To determine whether the risk profile for SIDS have changed since the Back-to-School campaign was initiated, Trachtenberg and colleagues investigated the intrinsic and extrinsic risk factors for SIDS following the campaign’s initiation, using data from the San Diego SIDS/Sudden Unexplained Death in Childhood Research Project. A total of 568 SIDs deaths occurred from 1991 to 2008.
During this time period, the number of infants with SIDS found in a prone sleeping position decreased from 84.0% to 48.5% (P < .001), as well as the proportion of SIDS infants with upper respiratory infections (46.6% to 24.8%; P < .001).

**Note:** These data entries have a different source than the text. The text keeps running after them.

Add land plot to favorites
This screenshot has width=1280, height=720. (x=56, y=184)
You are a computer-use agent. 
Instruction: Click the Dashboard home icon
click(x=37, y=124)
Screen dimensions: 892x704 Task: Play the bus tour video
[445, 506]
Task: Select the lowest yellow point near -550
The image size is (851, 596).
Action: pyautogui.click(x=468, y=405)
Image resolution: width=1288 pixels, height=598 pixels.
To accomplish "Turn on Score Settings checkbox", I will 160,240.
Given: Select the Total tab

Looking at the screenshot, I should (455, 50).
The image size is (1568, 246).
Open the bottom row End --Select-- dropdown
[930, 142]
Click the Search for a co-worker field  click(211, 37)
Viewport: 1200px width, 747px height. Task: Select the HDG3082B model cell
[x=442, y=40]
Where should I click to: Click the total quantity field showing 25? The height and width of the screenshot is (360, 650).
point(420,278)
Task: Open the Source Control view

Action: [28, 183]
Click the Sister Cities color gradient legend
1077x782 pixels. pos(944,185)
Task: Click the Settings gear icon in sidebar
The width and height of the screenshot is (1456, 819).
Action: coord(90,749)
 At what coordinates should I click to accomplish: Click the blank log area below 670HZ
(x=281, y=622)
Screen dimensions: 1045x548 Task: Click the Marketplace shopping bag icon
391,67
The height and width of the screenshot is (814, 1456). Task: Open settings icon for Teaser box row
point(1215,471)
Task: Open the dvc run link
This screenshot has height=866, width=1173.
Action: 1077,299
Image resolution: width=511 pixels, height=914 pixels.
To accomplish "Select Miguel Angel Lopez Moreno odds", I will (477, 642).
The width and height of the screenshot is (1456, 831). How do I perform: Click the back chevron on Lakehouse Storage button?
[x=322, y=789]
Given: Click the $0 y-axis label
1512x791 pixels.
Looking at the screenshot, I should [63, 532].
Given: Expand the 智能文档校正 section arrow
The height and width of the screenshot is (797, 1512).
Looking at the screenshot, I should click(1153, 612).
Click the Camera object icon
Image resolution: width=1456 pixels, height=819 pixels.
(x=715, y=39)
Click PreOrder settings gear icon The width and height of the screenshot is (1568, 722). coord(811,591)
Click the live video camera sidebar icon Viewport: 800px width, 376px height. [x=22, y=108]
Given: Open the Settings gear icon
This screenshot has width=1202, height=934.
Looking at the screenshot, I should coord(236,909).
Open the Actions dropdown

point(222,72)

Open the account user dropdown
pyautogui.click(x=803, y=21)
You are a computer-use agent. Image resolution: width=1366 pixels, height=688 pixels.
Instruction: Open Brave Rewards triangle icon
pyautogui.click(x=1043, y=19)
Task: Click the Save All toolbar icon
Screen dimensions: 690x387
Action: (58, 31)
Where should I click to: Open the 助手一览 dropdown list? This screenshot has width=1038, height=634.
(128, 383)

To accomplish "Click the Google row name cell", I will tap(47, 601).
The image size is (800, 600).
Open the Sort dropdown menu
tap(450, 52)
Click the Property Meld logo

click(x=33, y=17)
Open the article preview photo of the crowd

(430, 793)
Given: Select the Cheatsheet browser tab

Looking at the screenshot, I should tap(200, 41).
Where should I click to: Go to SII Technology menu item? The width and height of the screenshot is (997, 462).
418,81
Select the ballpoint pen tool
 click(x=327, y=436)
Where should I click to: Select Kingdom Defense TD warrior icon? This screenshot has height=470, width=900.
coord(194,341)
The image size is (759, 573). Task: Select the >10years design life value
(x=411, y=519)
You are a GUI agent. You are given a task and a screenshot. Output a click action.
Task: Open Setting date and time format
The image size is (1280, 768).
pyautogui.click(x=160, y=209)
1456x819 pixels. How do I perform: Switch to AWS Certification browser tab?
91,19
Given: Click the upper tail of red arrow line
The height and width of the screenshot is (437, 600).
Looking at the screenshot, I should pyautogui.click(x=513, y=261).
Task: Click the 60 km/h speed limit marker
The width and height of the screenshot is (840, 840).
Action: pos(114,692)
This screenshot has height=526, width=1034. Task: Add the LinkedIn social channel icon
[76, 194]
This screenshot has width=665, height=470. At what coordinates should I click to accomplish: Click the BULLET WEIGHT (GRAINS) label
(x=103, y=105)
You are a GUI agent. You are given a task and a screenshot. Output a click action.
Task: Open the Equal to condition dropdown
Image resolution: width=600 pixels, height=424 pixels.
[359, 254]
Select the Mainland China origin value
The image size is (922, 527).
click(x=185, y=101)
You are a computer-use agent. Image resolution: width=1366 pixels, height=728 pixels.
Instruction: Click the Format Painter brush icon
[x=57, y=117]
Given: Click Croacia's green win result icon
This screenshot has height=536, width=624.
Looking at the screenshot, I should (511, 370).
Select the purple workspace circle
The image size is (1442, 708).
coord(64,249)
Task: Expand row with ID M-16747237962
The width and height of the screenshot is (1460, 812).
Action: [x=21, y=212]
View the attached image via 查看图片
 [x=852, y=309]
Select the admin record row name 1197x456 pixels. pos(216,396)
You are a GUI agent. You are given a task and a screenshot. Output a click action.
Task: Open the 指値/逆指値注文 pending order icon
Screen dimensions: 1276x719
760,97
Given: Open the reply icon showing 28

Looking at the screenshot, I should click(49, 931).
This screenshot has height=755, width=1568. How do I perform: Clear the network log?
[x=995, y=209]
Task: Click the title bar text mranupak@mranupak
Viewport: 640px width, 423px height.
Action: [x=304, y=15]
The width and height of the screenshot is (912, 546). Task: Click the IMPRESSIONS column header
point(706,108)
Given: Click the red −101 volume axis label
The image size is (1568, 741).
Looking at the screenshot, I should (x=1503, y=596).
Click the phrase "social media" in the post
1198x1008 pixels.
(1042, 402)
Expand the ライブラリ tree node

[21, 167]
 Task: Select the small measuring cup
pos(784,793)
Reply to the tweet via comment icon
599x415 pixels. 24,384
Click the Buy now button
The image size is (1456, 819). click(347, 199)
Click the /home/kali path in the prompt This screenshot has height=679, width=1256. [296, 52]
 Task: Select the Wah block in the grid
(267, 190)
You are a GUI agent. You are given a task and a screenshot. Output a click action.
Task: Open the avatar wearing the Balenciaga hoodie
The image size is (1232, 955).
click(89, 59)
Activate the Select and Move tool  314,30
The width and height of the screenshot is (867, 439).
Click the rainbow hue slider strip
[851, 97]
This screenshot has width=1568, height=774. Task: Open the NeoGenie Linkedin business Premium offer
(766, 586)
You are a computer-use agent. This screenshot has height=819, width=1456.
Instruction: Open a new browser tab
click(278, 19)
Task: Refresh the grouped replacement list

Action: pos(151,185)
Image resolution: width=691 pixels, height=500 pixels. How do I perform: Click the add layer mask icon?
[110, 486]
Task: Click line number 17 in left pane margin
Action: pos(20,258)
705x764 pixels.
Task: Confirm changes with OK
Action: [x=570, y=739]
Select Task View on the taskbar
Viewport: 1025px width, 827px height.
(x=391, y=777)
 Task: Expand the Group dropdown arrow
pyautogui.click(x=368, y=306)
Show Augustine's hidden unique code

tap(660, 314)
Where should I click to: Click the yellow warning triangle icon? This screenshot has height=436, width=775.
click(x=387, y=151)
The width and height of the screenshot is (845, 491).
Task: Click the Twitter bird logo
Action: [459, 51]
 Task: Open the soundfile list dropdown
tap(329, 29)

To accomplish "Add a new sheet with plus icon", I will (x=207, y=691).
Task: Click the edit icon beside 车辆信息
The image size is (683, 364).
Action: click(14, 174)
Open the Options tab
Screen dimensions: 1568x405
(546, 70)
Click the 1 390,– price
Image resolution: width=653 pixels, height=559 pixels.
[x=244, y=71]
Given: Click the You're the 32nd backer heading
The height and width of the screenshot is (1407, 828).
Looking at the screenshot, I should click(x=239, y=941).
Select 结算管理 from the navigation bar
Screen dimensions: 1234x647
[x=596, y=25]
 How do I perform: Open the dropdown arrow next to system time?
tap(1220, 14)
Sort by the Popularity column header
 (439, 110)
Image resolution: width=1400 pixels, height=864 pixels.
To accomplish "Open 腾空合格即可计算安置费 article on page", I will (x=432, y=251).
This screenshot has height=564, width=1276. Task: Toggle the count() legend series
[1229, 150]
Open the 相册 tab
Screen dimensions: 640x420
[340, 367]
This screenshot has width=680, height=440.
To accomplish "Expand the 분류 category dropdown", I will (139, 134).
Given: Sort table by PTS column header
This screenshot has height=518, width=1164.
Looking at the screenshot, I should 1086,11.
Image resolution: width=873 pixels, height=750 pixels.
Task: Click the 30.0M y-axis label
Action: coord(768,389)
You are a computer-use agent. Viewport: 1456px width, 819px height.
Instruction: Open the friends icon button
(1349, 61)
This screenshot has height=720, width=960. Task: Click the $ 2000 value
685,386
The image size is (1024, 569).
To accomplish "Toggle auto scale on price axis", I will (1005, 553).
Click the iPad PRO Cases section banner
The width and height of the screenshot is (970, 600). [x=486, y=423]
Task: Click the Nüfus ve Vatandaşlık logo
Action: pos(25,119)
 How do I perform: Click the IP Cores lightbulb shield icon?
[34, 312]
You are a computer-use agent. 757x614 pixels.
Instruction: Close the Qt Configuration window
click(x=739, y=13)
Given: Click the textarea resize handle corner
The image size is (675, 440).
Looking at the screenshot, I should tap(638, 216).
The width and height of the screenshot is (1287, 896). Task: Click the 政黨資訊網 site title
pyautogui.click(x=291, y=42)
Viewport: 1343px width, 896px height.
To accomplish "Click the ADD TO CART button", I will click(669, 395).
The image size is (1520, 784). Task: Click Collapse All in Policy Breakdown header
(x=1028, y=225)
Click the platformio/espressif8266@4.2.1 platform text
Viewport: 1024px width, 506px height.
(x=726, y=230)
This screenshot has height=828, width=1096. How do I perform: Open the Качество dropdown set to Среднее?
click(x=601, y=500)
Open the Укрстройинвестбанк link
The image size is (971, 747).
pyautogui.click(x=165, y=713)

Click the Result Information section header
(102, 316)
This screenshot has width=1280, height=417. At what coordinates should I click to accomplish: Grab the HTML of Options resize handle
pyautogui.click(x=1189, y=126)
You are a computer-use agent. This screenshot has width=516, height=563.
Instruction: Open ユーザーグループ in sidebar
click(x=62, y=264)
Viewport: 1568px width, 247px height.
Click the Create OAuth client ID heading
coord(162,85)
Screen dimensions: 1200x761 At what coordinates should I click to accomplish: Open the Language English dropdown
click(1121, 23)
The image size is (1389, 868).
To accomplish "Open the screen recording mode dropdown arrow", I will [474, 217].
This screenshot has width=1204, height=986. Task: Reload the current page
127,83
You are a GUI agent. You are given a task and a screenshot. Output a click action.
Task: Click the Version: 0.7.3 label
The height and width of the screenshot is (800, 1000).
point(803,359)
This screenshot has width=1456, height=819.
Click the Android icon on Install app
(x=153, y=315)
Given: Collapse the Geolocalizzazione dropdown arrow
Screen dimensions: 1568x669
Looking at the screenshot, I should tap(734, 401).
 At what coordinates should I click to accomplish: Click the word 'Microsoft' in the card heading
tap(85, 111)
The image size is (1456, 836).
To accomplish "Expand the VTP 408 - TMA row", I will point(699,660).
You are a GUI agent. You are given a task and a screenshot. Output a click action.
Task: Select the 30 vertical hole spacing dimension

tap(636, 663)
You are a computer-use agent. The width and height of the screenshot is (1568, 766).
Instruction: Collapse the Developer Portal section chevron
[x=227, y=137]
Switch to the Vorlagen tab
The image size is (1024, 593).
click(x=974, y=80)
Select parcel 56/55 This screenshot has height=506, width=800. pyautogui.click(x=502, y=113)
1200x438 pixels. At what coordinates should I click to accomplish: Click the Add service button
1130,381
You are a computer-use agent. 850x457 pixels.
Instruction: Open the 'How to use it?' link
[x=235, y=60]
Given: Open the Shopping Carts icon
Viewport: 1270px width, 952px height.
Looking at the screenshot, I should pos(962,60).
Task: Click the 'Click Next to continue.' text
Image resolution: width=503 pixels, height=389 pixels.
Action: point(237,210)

Despite these improvements, the proportion of SIDS infants found bed-sharing increased from 19.2% to 37.9% (P < .001), especially among infants younger than two months (29.0% vs 63.8%), and the proportion of those who were premature (20%-29%; P=0.05), significantly increased.
The researchers determined that 99% of SIDS infants had at least one identifiable risk factor, and 57% had at least two extrinsic and one intrinsic risk factors. Only 5% of SIDS infants had no extrinsic risk factor. Following initiation of the Back-to-Sleep campaign, there was no change in the average number of risk factors per SIDS infant.